Pierwsze recenzje i reakcje fanów na serię "Alien: Earth" zalewają internet, a entuzjazm jest tak wielki, że można go porównać jedynie do widoku zwiastuna, który dosłownie wgniata w fotel. Nowa produkcja z kultowego uniwersum Obcego, stworzona przez FX i dostępna na platformie Hulu zbiera niezwykle pozytywne opinie. Krytycy i fani zgodnie twierdzą, że to najlepszy powrót do korzeni franczyzy od czasu klasycznych filmów Ridleya Scotta i Jamesa Camerona. Czy kosmiczny dreszczowiec w końcu doczekał się godnego następcy? Wszystko na to wskazuje, a polska premiera już za moment na Disney+.
Kluczowym nazwiskiem, które rozgrzało serca fanów, jest Noah Hawley, twórca docenionych przez krytyków seriali Fargo i Legion. Hawley, znany z nietuzinkowego podejścia do narracji i budowania nastroju, stanął na czele projektu jako showrunner. Jego wizja, poparta wsparciem samego Ridleya Scotta w roli producenta wykonawczego, od początku miała na celu powrót do korzeni. To właśnie Hawley stoi za decyzją o rezygnacji z filozoficznych dygresji i postawieniu na czysty, duszny horror. Jego doświadczenie w tworzeniu opowieści, które wciągają bez reszty, okazało się strzałem w dziesiątkę.

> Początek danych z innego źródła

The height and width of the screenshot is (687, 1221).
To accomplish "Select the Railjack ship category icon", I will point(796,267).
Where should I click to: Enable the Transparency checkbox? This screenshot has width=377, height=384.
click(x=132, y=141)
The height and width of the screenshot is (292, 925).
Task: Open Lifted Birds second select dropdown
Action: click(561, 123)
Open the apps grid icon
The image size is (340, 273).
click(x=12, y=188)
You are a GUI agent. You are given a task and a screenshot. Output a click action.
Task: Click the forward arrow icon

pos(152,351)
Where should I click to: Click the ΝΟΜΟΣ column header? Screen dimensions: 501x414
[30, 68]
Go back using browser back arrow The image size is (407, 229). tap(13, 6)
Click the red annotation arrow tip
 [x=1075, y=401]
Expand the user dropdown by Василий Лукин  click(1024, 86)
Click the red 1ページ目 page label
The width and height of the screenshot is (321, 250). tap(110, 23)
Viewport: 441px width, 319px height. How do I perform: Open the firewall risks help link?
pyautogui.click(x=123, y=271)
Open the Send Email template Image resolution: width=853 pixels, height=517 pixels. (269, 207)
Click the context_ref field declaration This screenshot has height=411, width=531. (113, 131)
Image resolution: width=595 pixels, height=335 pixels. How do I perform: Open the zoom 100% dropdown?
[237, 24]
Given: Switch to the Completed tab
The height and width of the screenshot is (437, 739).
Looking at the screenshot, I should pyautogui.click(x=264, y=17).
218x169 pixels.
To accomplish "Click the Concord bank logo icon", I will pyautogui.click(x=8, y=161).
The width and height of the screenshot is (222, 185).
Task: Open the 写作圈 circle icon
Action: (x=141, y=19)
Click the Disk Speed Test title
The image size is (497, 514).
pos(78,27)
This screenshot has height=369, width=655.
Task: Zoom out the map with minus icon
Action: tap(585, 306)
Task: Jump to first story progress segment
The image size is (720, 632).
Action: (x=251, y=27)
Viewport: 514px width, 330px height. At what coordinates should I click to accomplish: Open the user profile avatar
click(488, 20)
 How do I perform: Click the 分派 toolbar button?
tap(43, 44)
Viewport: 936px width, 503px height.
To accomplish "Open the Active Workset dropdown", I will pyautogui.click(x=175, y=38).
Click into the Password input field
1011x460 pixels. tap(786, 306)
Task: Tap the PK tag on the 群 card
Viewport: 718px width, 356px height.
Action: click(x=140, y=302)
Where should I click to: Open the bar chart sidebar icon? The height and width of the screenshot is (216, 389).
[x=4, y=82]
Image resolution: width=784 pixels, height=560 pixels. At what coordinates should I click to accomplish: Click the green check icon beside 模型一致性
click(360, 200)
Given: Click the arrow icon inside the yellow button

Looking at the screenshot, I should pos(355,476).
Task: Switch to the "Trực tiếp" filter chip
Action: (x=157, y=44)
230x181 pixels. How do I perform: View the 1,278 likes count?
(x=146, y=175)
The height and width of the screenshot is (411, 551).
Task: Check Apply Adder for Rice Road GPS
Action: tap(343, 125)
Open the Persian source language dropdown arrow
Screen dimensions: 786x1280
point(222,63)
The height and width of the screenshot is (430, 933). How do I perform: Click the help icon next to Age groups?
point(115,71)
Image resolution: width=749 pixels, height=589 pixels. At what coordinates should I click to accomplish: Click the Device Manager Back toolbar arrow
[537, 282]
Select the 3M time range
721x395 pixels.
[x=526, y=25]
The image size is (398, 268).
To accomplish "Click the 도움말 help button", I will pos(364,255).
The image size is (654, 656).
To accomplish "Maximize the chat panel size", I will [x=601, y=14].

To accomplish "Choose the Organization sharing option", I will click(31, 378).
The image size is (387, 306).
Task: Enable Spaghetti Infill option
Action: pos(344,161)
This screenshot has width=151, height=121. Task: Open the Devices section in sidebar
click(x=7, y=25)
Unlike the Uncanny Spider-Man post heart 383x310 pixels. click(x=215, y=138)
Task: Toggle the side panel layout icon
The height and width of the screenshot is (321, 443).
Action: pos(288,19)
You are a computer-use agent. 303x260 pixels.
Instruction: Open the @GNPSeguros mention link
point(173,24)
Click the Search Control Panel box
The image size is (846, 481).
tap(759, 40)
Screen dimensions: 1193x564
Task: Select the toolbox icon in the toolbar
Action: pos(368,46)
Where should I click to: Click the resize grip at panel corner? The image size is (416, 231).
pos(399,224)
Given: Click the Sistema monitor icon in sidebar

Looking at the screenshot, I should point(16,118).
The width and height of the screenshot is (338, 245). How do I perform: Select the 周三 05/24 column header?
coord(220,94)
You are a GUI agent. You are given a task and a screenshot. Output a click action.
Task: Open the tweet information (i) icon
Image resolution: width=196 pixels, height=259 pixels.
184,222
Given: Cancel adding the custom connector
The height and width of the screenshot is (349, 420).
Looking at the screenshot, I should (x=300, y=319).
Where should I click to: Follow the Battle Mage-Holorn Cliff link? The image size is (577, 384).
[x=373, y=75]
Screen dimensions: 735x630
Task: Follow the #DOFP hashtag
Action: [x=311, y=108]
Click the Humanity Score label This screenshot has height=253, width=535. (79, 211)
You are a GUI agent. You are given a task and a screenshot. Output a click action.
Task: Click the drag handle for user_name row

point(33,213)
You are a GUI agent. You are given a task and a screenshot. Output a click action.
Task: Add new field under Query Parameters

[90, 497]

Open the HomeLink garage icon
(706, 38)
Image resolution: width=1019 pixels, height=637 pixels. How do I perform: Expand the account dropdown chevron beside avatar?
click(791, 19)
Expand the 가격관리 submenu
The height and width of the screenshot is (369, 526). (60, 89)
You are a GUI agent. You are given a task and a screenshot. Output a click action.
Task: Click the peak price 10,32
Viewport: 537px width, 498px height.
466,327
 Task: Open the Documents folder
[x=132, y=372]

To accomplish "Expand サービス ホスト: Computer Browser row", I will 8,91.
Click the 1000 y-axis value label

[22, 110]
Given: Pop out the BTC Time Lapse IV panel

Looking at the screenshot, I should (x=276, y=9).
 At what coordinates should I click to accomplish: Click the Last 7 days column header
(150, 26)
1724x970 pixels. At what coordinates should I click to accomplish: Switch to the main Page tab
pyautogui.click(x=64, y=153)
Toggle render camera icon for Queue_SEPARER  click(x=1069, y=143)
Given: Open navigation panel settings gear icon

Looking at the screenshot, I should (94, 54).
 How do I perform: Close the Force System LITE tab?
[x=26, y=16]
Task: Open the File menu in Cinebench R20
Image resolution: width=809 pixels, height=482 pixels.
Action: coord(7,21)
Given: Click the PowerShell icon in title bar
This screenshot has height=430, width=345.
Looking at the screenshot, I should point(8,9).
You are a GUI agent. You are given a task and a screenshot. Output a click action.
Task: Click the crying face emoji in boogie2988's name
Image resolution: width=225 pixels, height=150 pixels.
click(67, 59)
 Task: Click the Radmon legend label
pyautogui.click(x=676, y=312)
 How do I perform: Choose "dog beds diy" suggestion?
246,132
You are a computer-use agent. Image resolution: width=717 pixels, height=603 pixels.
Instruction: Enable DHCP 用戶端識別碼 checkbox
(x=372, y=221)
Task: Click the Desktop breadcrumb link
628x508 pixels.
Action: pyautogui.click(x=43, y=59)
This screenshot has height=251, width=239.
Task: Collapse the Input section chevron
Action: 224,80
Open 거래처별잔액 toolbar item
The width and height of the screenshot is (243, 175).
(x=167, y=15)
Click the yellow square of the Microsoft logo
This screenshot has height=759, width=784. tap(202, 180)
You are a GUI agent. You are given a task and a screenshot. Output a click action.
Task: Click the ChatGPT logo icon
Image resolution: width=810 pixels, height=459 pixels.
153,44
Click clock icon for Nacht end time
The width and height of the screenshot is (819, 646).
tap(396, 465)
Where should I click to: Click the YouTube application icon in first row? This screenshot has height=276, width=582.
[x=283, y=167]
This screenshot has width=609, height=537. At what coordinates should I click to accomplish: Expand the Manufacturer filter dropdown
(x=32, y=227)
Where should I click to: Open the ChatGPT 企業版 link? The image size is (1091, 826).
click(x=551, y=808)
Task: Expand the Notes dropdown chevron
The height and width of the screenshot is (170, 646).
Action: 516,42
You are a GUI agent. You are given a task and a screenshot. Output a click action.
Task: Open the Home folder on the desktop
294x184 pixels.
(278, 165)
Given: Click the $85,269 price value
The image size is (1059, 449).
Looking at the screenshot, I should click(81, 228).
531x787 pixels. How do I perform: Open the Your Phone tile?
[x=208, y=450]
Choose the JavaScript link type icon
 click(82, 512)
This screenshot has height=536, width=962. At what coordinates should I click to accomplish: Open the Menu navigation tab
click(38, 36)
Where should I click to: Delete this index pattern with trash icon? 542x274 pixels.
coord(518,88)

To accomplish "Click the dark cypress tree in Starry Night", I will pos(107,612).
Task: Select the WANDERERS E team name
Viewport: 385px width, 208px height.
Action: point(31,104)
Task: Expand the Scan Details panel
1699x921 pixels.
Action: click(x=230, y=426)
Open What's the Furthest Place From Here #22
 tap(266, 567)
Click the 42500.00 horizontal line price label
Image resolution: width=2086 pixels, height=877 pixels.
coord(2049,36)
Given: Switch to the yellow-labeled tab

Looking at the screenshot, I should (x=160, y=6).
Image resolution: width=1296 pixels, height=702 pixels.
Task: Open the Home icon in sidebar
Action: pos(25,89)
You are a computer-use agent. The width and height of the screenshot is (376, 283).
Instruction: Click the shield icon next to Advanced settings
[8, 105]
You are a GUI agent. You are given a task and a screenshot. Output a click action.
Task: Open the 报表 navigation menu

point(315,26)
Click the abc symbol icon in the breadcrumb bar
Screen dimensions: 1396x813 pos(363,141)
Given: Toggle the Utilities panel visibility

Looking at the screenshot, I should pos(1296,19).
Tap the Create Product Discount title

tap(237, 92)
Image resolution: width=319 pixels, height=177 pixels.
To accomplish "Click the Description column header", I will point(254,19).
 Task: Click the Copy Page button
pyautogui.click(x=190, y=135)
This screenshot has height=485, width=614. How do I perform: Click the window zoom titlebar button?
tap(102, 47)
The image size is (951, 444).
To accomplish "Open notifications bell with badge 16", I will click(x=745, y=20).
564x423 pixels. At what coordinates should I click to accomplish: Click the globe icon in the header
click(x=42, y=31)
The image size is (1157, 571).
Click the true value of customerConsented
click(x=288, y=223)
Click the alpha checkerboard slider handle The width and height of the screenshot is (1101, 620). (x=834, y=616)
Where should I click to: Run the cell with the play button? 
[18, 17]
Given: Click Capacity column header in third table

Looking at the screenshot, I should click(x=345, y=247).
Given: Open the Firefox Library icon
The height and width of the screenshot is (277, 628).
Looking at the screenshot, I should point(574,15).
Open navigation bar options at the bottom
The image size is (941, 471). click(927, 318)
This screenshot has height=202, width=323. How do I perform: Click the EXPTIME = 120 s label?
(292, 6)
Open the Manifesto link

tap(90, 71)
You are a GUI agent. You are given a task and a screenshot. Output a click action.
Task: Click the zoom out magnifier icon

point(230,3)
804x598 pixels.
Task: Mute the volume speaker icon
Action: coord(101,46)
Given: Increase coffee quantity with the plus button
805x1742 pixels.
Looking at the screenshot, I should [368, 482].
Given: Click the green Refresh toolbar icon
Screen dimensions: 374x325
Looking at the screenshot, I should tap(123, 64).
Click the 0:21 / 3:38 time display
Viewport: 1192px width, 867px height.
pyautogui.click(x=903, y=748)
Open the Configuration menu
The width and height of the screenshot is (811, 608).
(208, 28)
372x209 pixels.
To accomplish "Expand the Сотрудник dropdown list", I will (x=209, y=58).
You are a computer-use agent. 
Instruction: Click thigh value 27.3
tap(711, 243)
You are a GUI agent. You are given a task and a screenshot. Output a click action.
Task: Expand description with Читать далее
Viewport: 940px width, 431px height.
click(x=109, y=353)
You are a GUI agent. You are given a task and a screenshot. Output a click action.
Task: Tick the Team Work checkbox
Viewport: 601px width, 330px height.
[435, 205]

Fabuła serialu, choć zatytułowanego "Alien: Earth", nie rozgrywa się bezpośrednio na naszej planecie. Zamiast tego przenosi nas do odległej przyszłości, na stację kosmiczną lub kolonię. Twórcy świadomie wracają do estetyki retrofuturyzmu, którą fani tak pokochali w pierwszym filmie. Widzowie chwalą brudne, pełne mechanizmów wnętrza, analogowe monitory i wszechobecne poczucie, że wszystko może się w każdej chwili zepsuć. To nie sterylne, białe wnętrza, lecz duszna, industrialna sceneria, która buduje autentyczne poczucie zagrożenia. Polska premiera serialu zaplanowana jest na 13 sierpnia 2025 roku na platformie Disney+, co oznacza, że fani nie będą musieli długo czekać na swoją porcję kosmicznego strachu.
Obsada serialu to świeży powiew w uniwersum. W rolach głównych występują między innymi Timothy Olyphant, znany z seriali takich jak Justified, czy Sydney Chandler, która gra młodą protagonistkę. Wybór nowych twarzy pozwala uniknąć porównań z Sigourney Weaver i jej kultową rolą Ellen Ripley, dając twórcom swobodę w budowaniu nowych, intrygujących postaci. Krytycy podkreślają, że chemia między aktorami jest doskonała, a ich naturalna gra sprawia, że łatwo wczuć się w losy bohaterów. Tym razem jednak, to nie tylko żołnierze czy naukowcy – to zwykli ludzie, którzy muszą stawić czoła koszmarowi, co tylko potęguje realizm.
*Nowa główna bohaterka przypomina taką Ripley, którą znamy
Co sprawia, że "Alien: Earth" jest tak dobrze odbierany? To idealna równowaga między hołdem dla oryginału a wprowadzeniem czegoś nowego. Z jednej strony, mamy cichą grozę, napięcie budowane powolnie i bez pośpiechu, dźwięki dochodzące z oddali i świadomość, że niebezpieczeństwo jest tuż obok. Z drugiej, Hawley wprowadza własną, unikalną narrację i wizualny styl. Wiele osób na Reddicie i Twitterze dzieliło się swoimi pozytywnymi wrażeniami, pisząc: "W końcu film, który traktuje Obcego jak potwora, a nie jak tło", a inni chwalą reżyserię, która sprawia, że czują się, jakby oglądali nieznany dotąd, ale zaginiony sequel klasyka.
Jesteśmy świadkami powrotu Obcego do jego najczystszej i najstraszniejszej formy. Serial odważnie ignoruje prequele, by skupić się na tym, co najważniejsze: strachu i przetrwaniu.
Czy Waszym zdaniem, nowa seria od Noah Hawleya ma szansę przywrócić Obcemu dawny blask i stworzyć nową, równie legendarną epokę?